İstenenler:
• A. Şiir çalınması üzerine sohbette "O" etiketli konuşmacıya ait, ünlem işaretiyle biten cümleleri sıralayın.
• B. Şiir çalınması üzerine sohbetin devamını, son satırın hemen ardından başlayarak yazın.

Belge Alıntısı:
Ben: Soracağın, söyleyeceğin bir şey var mı?..
O: Yazıyordum ben de
🙂
Ben: Mektup mu yazıyordun?
O: Evet.
Az kalmıştı.
Ben: Uzun mu yazacaktın?
O: Yoo çok değil…
Ben: Edebî bir şey mi, hemen sorulacak bir şey mi?
O: Soru yok aslında da… O takma isimle hak iddia edememe konusu…
Ben: Ne hakkı istiyorsun?..
O: Eser çalınması falan gibi durumlarda hak iddia edemezsin denmişti…
Ben: Kim hangi hakkını alacak senin?
Kim çalacak veya kim ÇALAMAZ şiirini?
O: Gerçek ismimle yazdığımda nasıl iddia edilir onu da anlamadım da…
Seninkileri bile çalıyorlar de mi?
Ben: Herkes biliyor "Su Gibi" benim yazımdır, ama dergilerde kapağa basılıyor, başka isimle ve bilemediğim kadar sitede var başka isimlerle…
O: Evet, rezillik!
Utanmazlar!
Ben: Milletin hoşuna gidiyor bunu yapmak. İstiklal Marşı’na bile isimlerini yazarlar. Çünkü "Yazan" demekten kalemle yazmayı anlayanlar var. Okuma yazmayı ancak öğrenmiş adam ne yapacak, yazı YAZABİLDİĞİNİ ispat edecek… Değil mi?
O: Az değiştirilmiş olarak başkasının imzasıyla bir yazını görmüştüm de, müdahale etmiştim.
Ben: Okuduğunu yani okumayı söktüğünü millet görüyor: "Ko kork ma, ss ssön meez, bu ş şaf şaf akta…"
Okuyan adam yazdığını da bildirmek isteyecek!
O: :)))
Ben: Boşver bunları, hep olacak…
O: "Ali gel" falan yazsın, atsın imzasını!
Ben: Kimse senin adının ne olduğunu bilmez, önemli olan senden önce bir yerde yayınlanmamış olması!

Veri Kesiti:
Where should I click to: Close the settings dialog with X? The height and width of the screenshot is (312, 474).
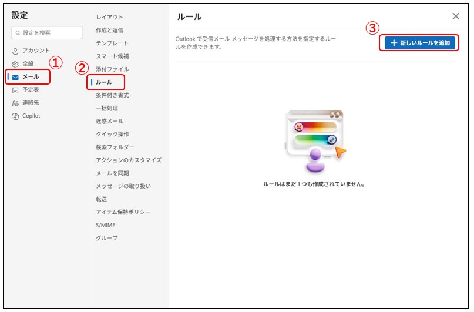click(x=456, y=16)
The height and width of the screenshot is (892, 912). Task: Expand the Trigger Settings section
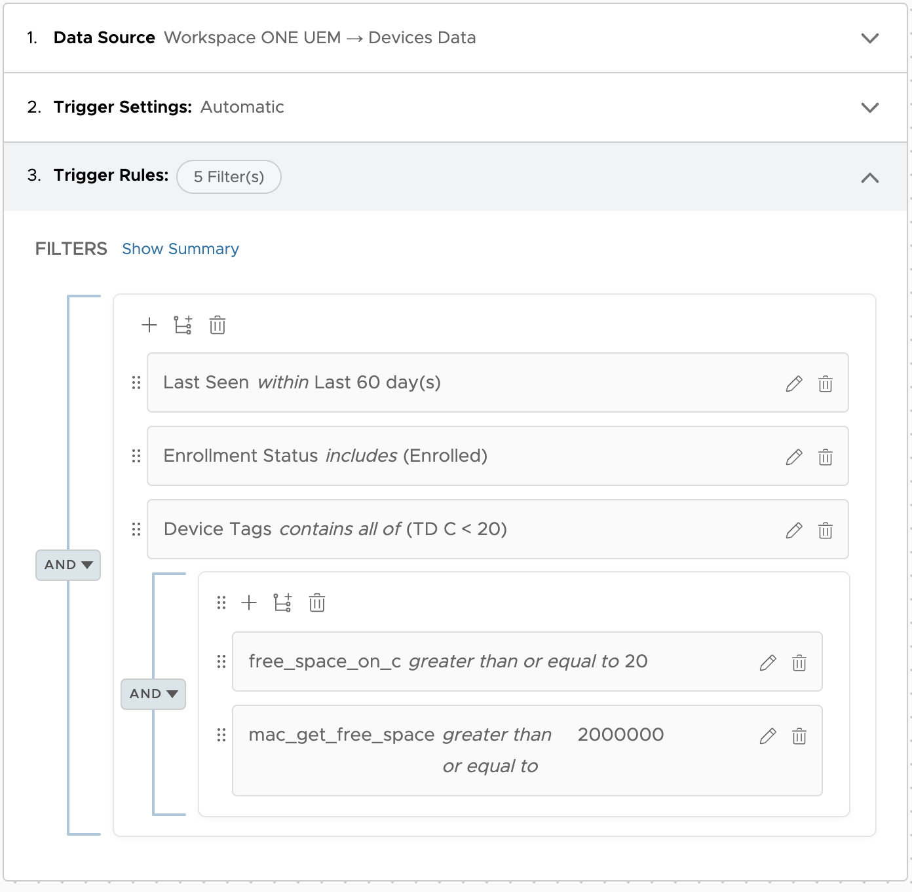point(869,107)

Görev Bazında Yanıtlar:
• A.
- Evet, rezillik!
- Utanmazlar!
- "Ali gel" falan yazsın, atsın imzasını!

• B.
Başka ….. ….. çıkıp bunu ben yazdım demezse mesele yok!
O: O isimde başkası var gerçekten hee…
Dese nasıl ispatlanır?
Ya da ne yapılır?
Ben: Sen de onun çocuklarına sahip çıkarsın, BUNLARI BEN DOĞURDUM ispat etsin dersin!
O: :)))
Ben: Veya fabrikası, işyeri benimdir dersin!
O: Çok güzel bir fikir!
Ben: Veya herhangi bir şey işte!
Korkmana lüzum yok. Şiir yazmak ..t ister! Otur da iki satır yaz derler adama!
O: De miii?..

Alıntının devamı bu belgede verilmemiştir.